▸ **ОТРЫВОК**:
◇ ◇ ◇

Как я узнал потом в камере, некоторые из тех, кто получил двадцать пять лет лагерей, вели себя на свидании иначе: старались уговорить своих жен забыть их, поскорее оформить развод и строить свою жизнь самостоятельно, без этой страшной «гири» на ногах, какой является муж – «враг народа», осужденный к двадцати пяти годам. Тем более что дождаться его при таком сроке практически невозможно. (Кто из нас тогда думал, что Сталин через три года умрет и все мы после этого, кто раньше, кто позже, но до окончания срока, окажемся на свободе).

Я потом не раз задумывался над вопросом: какая позиция была честнее, благороднее – внушать своим близким ни на чем не основанный оптимизм, или благословить их на избавление от статуса прокаженного – «члена семьи врага народа». Такие раздумья пришли позже. В момент свидания мне просто не приходило в голову, что я могу сказать что-то другое, чем то, что я говорил.

Во время свидания мой сын учинил ЧП. Прохаживавшийся в проходе между барьерами пожилой надзиратель, каждый раз проходя мимо малыша, начинал с ним играть – «бодал» его двумя пальцами. В один из таких моментов сын заинтересовался очками этого «дяди» больше, чем его «рогатой козой». Он протянул ручонку и сдернул очки с носа старого тюремщика. Естественно, малыш их не удержал. Очки упали на каменный пол и разбились. Доигравшийся тюремщик, охая и вздыхая, присел, поднимая опустевшую оправу. В другой обстановке этот эпизод привлек бы всеобщее внимание. Здесь он прошел незамеченным. Мы с женой, конечно, перепугались. Думали, что наше свидание будет досрочно прервано. Но все обошлось.

◇ ◇ ◇

▸ **ИСХОДНЫЕ ДАННЫЕ**:
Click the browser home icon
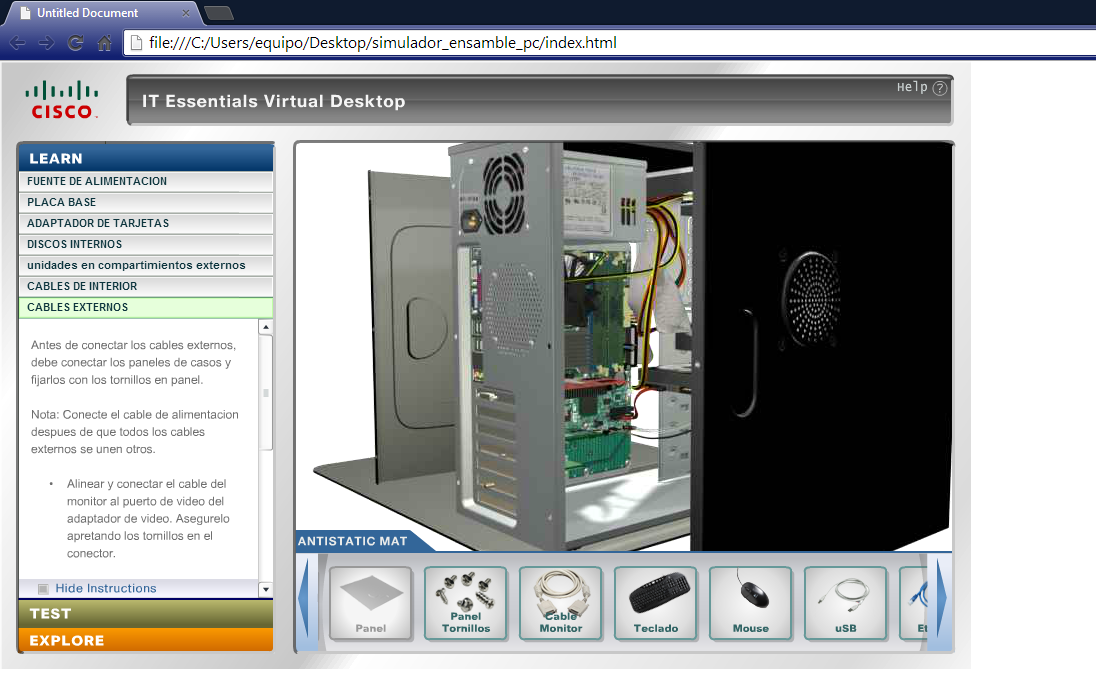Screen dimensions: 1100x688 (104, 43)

◇ ◇ ◇

▸ **ЗАДАНИЯ**:
A: Выпишите из отрывка о свидании в тюрьме кусок, который начинается словами «Как я узнал» и идет до слов «окажемся на свободе).» включительно.
B: Назовите все слова и выражения, которые в отрывке о свидании в тюрьме стоят в кавычках-ёлочках.
Эти данные с отрывком никак не связаны.

▸ **ОТВЕТЫ**:
A:
Как я узнал потом в камере, некоторые из тех, кто получил двадцать пять лет лагерей, вели себя на свидании иначе: старались уговорить своих жен забыть их, поскорее оформить развод и строить свою жизнь самостоятельно, без этой страшной «гири» на ногах, какой является муж – «враг народа», осужденный к двадцати пяти годам. Тем более что дождаться его при таком сроке практически невозможно. (Кто из нас тогда думал, что Сталин через три года умрет и все мы после этого, кто раньше, кто позже, но до окончания срока, окажемся на свободе).

B: «гири», «враг народа», «члена семьи врага народа», «бодал», «дяди», «рогатой козой»